Abstract

Thank you for your kind comments on our article. We fully agree with the main thrust of your argument, that in the early stages of examining slides to find putative treatment-related effects (your “identification stage” of a two-stage examination strategy), a Score Method is often appropriate. Our article is intended to inform readers about how to gather and analyze data to answer this question later in the subsequent “confirmatory” examination—are these groups different enough to ascribe it to treatment (i.e., to reject the null hypothesis)? Conversely, if we give the impression that we are advising pathologists to use an Ordering Method at the early identification stage of their investigations, this is an unintended mistake on our part, for the several good reasons that you give. We make no recommendations for or against any method at the early stage of examination; how one looks for differences is a very personal process, and we think the individual should be free to work in the way he or she finds suits best.
However, although we fully accept your arguments for the initial exploratory/identification phase of the examination using the Score Method, we would not recommend it for the later confirmatory examination. The problems with using the Score Method at this later stage are as we outline: it is sensitive to increased dispersion as well at change in location, its power is substantially affected by nonresponders, analysis of sparse contingency table data is difficult, combining sparse tabular data for a factorial analysis (including sex as a factor, for example) is difficult, it can be affected by diagnostic drift, it is difficult to peer-review, and it lacks power/sensitivity. We would not claim that it is always wrong to use the Score Method, just that there are usually better methods available. We fully accept that currently, Score Method data are “entrenched in the psyche of the toxicological pathologist” (and other groups, too), but credit our colleagues with the acumen to change their methods when they see the merit in alternative techniques.

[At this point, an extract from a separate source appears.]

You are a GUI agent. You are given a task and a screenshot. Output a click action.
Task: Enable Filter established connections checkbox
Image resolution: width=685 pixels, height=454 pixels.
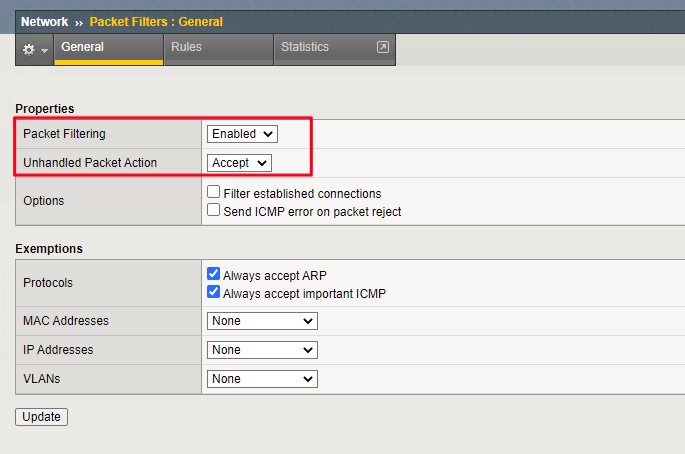point(214,192)
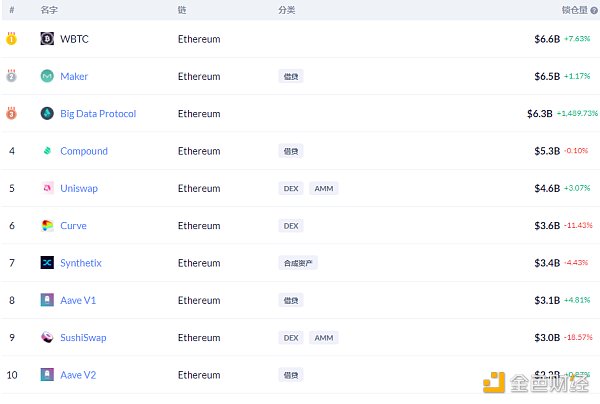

We fully agree with your premise that the histological examination is a two-part process—an initial identification examination to find possible treatment effects, and then a subsequent confirmatory examination—and we have published to that effect (Holland 2010; Holland and Holland 2011). In these articles, we clearly state that the datasets generated by both the initial identification examination stage (which may well be score and grade data) and the later confirmatory examination data used in formally testing tightly framed hypotheses (for which we recommend ordered/ranked data if feasible) should both be recorded. We agree with you that currently confirmatory examinations are commonly done “informally” (sic) and then the method, data, or analysis are not included in the report—a common defect in toxicologic pathology reporting practice that has been clearly identified in the literature (Holland 2010; Holland 2011).
The eminently practical method that you recommend for randomizing slides from two or more groups is very similar to the technique used by one of us (TH) and informally called the “Mahjong Shuffle.” We do the same steps, but in a slightly different order. First, the slides’ labels are obscured with cut-down Post-Its. Then the slides are placed face-up on the bench and shuffled around (as in mahjong). Then the slides are drawn out one at a time and numbered (sequentially, but that is unimportant). They are now ready for a blind examination. After ordering, the Post-Its are transferred to the far end of the slide and the results recorded. We used to use a more formal randomization procedure (using random number tables), but this method adds tedious complexity for no practical advantage in our experience and has to be done by a third party to be valid.
The concern that “less-than-fully-informed persons or agencies will seize upon” these issues can be easily allayed. If we, as a body, demonstrate an open debate of these issues, state clearly our agreements and differences, and where there is consensus then adjust our practices in the light of the accepted evidence, then nobody will be able to justify seizing anything. To this end, we thank you for your constructive criticisms, and we thank the editor and the editorial board of this journal for allowing us to share our views so widely.